### [RECORDS TO PROCESS]
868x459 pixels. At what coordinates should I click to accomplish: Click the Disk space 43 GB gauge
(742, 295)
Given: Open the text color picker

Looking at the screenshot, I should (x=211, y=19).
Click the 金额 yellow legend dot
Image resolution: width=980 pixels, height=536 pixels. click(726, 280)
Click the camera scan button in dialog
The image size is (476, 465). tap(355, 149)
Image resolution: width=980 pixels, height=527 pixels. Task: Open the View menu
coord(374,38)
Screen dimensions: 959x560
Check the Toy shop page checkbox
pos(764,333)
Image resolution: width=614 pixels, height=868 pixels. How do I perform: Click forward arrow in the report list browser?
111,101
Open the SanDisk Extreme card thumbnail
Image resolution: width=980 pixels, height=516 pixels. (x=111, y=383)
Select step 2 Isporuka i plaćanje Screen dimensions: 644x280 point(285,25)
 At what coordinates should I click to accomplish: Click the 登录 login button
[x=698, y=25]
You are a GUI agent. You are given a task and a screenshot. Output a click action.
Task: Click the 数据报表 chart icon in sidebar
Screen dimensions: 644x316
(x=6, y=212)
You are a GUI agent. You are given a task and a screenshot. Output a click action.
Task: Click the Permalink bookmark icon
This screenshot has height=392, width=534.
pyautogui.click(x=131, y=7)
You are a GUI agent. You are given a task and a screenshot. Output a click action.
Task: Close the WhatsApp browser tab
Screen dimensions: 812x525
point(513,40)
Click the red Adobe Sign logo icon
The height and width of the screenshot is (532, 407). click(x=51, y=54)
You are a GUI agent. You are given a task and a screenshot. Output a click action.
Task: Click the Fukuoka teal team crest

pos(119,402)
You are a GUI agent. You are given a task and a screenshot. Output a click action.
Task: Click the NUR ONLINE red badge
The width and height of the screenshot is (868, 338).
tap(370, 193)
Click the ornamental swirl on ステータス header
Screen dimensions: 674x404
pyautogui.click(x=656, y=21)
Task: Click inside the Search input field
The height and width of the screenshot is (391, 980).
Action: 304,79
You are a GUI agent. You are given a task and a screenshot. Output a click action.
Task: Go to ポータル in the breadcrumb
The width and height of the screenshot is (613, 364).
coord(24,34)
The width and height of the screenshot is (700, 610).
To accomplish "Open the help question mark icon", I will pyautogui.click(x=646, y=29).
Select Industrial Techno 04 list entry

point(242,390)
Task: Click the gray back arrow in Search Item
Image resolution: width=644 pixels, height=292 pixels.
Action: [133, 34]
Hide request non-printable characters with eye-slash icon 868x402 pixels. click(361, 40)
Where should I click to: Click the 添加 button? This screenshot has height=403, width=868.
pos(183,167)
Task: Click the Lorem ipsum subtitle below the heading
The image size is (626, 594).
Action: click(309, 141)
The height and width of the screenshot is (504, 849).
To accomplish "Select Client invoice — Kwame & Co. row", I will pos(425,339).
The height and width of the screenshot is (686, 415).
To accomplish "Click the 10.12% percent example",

### [WORK ORDER]
Each line above needs to be output again, exactly as shown.

### [FINAL ANSWER]
868x459 pixels. At what coordinates should I click to accomplish: Click the Disk space 43 GB gauge
(742, 295)
Given: Open the text color picker

Looking at the screenshot, I should (x=211, y=19).
Click the 金额 yellow legend dot
Image resolution: width=980 pixels, height=536 pixels. click(726, 280)
Click the camera scan button in dialog
The image size is (476, 465). tap(355, 149)
Image resolution: width=980 pixels, height=527 pixels. Task: Open the View menu
coord(374,38)
Screen dimensions: 959x560
Check the Toy shop page checkbox
pos(764,333)
Image resolution: width=614 pixels, height=868 pixels. How do I perform: Click forward arrow in the report list browser?
111,101
Open the SanDisk Extreme card thumbnail
Image resolution: width=980 pixels, height=516 pixels. (x=111, y=383)
Select step 2 Isporuka i plaćanje Screen dimensions: 644x280 point(285,25)
 At what coordinates should I click to accomplish: Click the 登录 login button
[x=698, y=25]
You are a GUI agent. You are given a task and a screenshot. Output a click action.
Task: Click the 数据报表 chart icon in sidebar
Screen dimensions: 644x316
(x=6, y=212)
You are a GUI agent. You are given a task and a screenshot. Output a click action.
Task: Click the Permalink bookmark icon
This screenshot has height=392, width=534.
pyautogui.click(x=131, y=7)
You are a GUI agent. You are given a task and a screenshot. Output a click action.
Task: Close the WhatsApp browser tab
Screen dimensions: 812x525
point(513,40)
Click the red Adobe Sign logo icon
The height and width of the screenshot is (532, 407). click(x=51, y=54)
You are a GUI agent. You are given a task and a screenshot. Output a click action.
Task: Click the Fukuoka teal team crest

pos(119,402)
You are a GUI agent. You are given a task and a screenshot. Output a click action.
Task: Click the NUR ONLINE red badge
The width and height of the screenshot is (868, 338).
tap(370, 193)
Click the ornamental swirl on ステータス header
Screen dimensions: 674x404
pyautogui.click(x=656, y=21)
Task: Click inside the Search input field
The height and width of the screenshot is (391, 980).
Action: 304,79
You are a GUI agent. You are given a task and a screenshot. Output a click action.
Task: Go to ポータル in the breadcrumb
The width and height of the screenshot is (613, 364).
coord(24,34)
The width and height of the screenshot is (700, 610).
To accomplish "Open the help question mark icon", I will pyautogui.click(x=646, y=29).
Select Industrial Techno 04 list entry

point(242,390)
Task: Click the gray back arrow in Search Item
Image resolution: width=644 pixels, height=292 pixels.
Action: [133, 34]
Hide request non-printable characters with eye-slash icon 868x402 pixels. click(361, 40)
Where should I click to: Click the 添加 button? This screenshot has height=403, width=868.
pos(183,167)
Task: Click the Lorem ipsum subtitle below the heading
The image size is (626, 594).
Action: click(309, 141)
The height and width of the screenshot is (504, 849).
To accomplish "Select Client invoice — Kwame & Co. row", I will pos(425,339).
The height and width of the screenshot is (686, 415).
To accomplish "Click the 10.12% percent example",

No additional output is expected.